When I was a child, our television was always on. My parents allowed my brother and I to watch television as much as we wanted. I remember wondering why some of my friends had restrictions on how much television they could watch.
As a family physician, I advise parents to follow recommendations set out by the Canadian Paediatric Society. Young children learn best from face-to-face interactions with caring adults. It is best to keep their screen time to a minimum.
- For children under 2 years old: screen time is not recommended
- For children 2 to 5 years old: limit routine or regular screen time to less than one hour per day.
Before I had children of my own, I thought it would be easy to keep young ones away from screens. Now that I am a mother of a toddler and an infant, I realize how difficult it is in today’s world.

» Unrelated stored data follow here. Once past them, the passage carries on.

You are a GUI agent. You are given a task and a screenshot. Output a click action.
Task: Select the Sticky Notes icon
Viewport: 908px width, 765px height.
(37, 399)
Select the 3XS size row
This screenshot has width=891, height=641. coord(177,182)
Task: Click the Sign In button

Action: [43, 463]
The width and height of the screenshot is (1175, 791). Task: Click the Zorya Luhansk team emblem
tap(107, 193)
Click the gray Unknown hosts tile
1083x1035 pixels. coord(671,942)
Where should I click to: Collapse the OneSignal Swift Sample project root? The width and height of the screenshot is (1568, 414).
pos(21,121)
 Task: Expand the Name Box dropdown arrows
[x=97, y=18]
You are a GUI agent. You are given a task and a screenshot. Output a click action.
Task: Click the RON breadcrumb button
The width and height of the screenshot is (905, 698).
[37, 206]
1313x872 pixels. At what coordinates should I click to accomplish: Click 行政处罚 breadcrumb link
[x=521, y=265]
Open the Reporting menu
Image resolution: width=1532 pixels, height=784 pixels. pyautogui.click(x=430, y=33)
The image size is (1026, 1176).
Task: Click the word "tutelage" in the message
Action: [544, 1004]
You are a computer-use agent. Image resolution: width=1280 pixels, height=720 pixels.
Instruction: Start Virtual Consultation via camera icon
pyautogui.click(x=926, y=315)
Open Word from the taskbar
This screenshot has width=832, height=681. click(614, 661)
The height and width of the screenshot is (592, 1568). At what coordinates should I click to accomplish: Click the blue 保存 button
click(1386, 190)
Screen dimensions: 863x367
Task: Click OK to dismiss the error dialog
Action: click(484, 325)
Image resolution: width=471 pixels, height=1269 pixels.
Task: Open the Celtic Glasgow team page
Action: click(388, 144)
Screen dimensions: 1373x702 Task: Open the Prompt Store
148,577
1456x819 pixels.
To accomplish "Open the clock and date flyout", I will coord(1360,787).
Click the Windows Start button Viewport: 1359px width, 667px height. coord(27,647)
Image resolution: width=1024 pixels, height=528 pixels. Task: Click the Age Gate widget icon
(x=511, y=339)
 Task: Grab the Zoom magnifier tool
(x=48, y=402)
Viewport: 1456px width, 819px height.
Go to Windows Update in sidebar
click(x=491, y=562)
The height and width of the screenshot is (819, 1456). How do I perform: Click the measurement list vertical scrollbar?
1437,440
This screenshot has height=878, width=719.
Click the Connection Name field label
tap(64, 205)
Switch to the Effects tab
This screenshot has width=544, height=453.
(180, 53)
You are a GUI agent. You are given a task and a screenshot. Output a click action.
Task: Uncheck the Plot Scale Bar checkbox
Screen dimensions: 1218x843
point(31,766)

But there are risks of excessive screen time. The American Academy of Pediatrics outlines some of the risks in their position statement:
- Less night time sleep
- Cognitive, language and social/emotional delays
- Less parent-child interactions and child play
As early as 6 months old, my daughter Madi was drawn to screens and electronics. The remote control, our mobile phones, and especially the television were favourites. I found myself upset with relatives who would show her YouTube videos on their phones.
By the time Madi was 15 months old, I was letting her watch shows or YouTube for about an hour a day. She would laugh at the funny parts, and jump when characters jump on screen.
As a mother, I can understand why parents use television or other forms of screen time for their children. I can even see the benefits of allowing screen time when I see my own children engaged in an educational show. I listen to my instincts as both a mother and a physician to ensure that I only allow screen time in moderation.